Self-consumption is worth more than export. Every kWh you use directly from your panels avoids buying that kWh from the grid at 25 to 40 cents. Exporting that same kWh earns you only 3 to 12 cents. Shift discretionary loads (dishwasher, washing machine, pool pump, EV charging) to midday solar hours to maximise self-consumption.

Batteries change the equation. A home battery stores your surplus solar and discharges it during the evening peak when grid electricity is most expensive (45 to 70 cents on TOU tariffs). The value of a battery is not the feed-in rate you keep; it is the peak rate you avoid paying. In states with large peak-to-off-peak price gaps (SA, NSW, VIC), batteries can save $500 to $1,000 per year.

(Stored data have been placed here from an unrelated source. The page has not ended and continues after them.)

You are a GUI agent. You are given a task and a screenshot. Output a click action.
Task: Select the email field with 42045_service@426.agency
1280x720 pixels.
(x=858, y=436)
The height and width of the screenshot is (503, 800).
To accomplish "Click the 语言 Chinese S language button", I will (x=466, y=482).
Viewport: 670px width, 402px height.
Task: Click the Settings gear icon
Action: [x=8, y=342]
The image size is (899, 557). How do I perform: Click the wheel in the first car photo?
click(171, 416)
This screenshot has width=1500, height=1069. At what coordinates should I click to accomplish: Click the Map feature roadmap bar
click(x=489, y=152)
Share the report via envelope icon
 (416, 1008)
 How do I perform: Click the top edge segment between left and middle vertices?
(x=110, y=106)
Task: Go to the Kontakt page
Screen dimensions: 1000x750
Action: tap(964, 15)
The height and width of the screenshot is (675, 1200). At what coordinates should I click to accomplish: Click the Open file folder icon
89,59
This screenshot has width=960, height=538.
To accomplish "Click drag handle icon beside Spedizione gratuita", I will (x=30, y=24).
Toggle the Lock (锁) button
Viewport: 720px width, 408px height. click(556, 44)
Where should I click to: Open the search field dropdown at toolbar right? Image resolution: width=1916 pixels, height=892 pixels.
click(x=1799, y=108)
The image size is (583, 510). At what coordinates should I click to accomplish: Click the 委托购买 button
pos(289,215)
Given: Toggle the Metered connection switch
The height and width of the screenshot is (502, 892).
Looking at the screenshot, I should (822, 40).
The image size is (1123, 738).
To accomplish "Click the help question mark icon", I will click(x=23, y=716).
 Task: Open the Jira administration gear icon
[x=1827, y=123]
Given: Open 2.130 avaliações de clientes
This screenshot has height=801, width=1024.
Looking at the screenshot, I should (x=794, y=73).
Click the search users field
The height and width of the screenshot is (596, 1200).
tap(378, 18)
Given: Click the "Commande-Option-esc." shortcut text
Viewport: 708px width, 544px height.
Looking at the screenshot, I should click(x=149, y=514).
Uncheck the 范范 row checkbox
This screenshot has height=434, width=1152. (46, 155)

The Solar Sharer Offer (from July 2026). Available in NSW, QLD (SEQ), and SA for households with smart meters, regardless of whether they have solar. Three hours of free electricity during midday solar hours. If you have solar, this may change the optimal tariff calculation. If you do not have solar, this offer effectively gives you the benefit of solar generation without panels.

Time-of-use tariffs for solar households. TOU can benefit solar households because the low midday rates reduce the cost of any grid power you use during solar hours, while the high peak rates increase the value of battery-stored solar used in the evening. But TOU can also hurt if your household uses significant grid power during peak hours that your solar/battery cannot cover.